# EXERCISE GOAL
Below are records; how many of their lines contain "Delete"? Answer with only the number.

# TASK INPUTS
= Beginning of Section =

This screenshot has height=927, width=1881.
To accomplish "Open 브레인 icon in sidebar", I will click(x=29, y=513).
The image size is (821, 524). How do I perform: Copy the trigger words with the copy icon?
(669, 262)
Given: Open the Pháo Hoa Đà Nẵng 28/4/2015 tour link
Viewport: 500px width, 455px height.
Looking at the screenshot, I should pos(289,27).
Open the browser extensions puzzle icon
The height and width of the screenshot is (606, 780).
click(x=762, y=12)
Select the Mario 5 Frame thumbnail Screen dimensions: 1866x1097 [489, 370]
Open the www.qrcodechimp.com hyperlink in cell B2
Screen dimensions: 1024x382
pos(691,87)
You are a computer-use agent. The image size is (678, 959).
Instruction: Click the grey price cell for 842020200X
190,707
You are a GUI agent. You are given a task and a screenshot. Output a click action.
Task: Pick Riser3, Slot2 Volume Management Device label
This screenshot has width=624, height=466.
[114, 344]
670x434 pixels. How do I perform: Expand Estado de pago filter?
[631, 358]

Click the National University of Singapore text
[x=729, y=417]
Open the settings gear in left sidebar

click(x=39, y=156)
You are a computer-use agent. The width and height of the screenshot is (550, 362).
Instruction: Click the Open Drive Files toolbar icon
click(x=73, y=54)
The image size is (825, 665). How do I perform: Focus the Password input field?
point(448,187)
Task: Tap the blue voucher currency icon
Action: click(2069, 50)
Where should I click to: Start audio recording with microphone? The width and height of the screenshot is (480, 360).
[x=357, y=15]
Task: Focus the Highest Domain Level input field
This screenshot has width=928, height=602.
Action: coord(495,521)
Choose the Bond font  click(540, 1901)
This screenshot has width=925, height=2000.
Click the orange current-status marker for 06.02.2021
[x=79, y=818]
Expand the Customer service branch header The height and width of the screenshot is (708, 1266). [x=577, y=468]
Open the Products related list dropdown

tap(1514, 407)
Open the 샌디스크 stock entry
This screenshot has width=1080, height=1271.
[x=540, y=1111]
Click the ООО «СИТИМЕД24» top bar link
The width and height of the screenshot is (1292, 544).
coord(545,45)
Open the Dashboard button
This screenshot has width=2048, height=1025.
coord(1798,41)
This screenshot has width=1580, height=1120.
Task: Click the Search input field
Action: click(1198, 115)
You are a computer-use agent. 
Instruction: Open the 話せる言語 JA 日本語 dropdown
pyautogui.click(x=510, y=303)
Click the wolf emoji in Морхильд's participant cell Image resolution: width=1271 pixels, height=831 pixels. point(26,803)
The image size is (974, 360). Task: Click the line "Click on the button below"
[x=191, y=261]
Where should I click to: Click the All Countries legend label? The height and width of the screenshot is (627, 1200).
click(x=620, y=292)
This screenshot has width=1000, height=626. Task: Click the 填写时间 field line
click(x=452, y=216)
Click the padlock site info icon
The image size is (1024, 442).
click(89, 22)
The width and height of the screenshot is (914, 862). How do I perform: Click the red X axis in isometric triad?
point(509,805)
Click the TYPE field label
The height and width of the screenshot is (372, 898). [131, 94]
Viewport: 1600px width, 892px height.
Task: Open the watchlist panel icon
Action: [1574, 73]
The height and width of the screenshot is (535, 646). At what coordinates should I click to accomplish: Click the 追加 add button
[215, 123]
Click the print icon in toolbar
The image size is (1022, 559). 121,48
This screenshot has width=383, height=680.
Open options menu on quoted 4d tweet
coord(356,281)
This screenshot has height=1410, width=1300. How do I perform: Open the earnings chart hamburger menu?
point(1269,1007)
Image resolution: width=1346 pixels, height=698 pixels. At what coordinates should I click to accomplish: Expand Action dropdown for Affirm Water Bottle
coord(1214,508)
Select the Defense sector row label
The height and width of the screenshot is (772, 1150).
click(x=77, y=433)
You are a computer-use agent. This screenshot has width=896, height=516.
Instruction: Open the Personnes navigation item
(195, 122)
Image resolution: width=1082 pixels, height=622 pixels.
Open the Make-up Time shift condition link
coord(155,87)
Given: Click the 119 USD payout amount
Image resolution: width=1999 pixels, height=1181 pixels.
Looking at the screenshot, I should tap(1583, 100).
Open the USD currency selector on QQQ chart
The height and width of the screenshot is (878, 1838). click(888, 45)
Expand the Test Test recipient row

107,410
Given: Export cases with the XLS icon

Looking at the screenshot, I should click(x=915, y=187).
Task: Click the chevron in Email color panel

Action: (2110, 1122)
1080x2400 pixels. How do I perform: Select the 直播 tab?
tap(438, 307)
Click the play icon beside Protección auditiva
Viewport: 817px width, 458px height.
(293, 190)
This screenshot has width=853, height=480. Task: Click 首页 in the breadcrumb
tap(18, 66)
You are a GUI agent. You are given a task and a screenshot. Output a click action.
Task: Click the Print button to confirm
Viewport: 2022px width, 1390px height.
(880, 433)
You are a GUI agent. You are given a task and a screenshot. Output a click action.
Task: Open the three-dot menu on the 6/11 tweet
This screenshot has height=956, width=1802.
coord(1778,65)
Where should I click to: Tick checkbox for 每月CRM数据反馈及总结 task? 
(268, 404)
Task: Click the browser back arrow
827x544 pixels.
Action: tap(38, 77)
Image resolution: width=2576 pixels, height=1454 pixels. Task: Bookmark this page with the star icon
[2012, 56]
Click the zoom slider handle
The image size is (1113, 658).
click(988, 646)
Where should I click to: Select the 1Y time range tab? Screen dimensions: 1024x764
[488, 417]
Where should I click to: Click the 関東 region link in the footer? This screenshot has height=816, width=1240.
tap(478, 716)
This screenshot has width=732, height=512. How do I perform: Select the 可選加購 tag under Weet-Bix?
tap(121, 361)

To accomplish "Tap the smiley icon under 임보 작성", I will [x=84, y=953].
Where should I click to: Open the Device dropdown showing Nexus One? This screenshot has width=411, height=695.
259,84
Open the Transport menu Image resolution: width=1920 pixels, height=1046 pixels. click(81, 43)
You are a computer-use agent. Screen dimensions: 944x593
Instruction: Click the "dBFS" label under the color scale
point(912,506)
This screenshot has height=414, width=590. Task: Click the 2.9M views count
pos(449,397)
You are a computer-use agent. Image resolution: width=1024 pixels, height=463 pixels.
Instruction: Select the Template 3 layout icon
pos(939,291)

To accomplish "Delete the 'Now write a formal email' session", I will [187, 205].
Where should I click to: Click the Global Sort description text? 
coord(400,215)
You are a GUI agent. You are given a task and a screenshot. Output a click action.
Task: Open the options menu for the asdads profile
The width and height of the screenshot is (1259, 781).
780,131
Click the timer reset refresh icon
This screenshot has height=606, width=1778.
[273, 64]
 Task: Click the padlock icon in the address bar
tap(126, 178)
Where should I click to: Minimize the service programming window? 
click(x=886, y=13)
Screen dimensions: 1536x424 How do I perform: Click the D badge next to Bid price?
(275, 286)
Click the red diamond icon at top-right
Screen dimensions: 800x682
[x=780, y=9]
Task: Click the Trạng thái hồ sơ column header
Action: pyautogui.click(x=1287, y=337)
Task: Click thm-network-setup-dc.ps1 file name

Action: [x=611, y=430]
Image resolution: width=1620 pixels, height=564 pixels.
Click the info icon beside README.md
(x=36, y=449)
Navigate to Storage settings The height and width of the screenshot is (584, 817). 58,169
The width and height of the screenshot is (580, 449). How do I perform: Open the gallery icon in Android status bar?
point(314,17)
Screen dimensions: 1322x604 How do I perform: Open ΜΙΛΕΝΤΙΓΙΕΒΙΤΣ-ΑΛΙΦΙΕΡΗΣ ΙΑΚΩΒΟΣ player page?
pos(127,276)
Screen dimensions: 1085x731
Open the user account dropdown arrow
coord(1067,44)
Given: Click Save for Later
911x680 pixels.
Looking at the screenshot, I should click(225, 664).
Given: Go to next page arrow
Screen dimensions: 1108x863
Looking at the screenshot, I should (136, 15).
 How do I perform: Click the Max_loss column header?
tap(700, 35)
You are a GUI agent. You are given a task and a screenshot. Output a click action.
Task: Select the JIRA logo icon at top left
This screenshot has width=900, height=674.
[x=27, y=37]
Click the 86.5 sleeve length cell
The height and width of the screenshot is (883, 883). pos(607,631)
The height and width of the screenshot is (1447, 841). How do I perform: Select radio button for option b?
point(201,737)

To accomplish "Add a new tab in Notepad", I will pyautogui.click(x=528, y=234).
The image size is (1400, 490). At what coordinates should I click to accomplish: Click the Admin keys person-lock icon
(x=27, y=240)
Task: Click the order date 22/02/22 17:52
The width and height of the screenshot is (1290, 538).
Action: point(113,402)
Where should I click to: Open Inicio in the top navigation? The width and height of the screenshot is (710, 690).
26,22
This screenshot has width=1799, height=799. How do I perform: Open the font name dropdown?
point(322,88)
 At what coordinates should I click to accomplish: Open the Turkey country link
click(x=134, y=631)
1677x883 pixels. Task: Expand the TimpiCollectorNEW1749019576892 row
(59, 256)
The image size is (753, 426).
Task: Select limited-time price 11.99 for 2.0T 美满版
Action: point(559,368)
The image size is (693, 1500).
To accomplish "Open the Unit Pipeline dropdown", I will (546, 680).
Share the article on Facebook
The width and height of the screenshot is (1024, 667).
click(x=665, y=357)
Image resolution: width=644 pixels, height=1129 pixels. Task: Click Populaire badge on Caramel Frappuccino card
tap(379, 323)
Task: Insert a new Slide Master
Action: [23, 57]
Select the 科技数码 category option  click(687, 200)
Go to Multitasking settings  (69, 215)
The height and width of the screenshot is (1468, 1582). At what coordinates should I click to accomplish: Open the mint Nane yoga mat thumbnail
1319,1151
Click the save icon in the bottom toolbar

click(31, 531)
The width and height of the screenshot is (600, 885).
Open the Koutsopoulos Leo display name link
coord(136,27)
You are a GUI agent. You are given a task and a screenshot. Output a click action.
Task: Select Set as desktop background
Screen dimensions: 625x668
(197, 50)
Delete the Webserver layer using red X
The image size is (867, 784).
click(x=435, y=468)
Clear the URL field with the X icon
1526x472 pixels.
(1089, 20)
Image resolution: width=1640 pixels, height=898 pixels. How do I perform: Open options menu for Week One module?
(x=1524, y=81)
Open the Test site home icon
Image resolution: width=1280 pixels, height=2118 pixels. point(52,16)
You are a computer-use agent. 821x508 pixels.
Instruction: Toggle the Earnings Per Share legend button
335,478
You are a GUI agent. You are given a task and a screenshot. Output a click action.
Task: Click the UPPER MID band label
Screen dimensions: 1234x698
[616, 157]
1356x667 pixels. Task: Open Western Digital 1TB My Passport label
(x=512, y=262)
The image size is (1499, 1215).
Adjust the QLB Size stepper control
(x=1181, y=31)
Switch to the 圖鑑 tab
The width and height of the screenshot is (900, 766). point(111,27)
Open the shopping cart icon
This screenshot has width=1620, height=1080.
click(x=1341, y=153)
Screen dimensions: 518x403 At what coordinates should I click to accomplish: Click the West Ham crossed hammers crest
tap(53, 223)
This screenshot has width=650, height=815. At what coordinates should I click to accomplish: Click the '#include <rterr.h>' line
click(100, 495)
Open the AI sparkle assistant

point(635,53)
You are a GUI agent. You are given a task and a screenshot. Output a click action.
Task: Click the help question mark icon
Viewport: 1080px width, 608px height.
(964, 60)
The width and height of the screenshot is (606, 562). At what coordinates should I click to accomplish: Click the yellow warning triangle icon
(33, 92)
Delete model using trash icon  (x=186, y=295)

= End of Section =

# TASK OUTPUT
3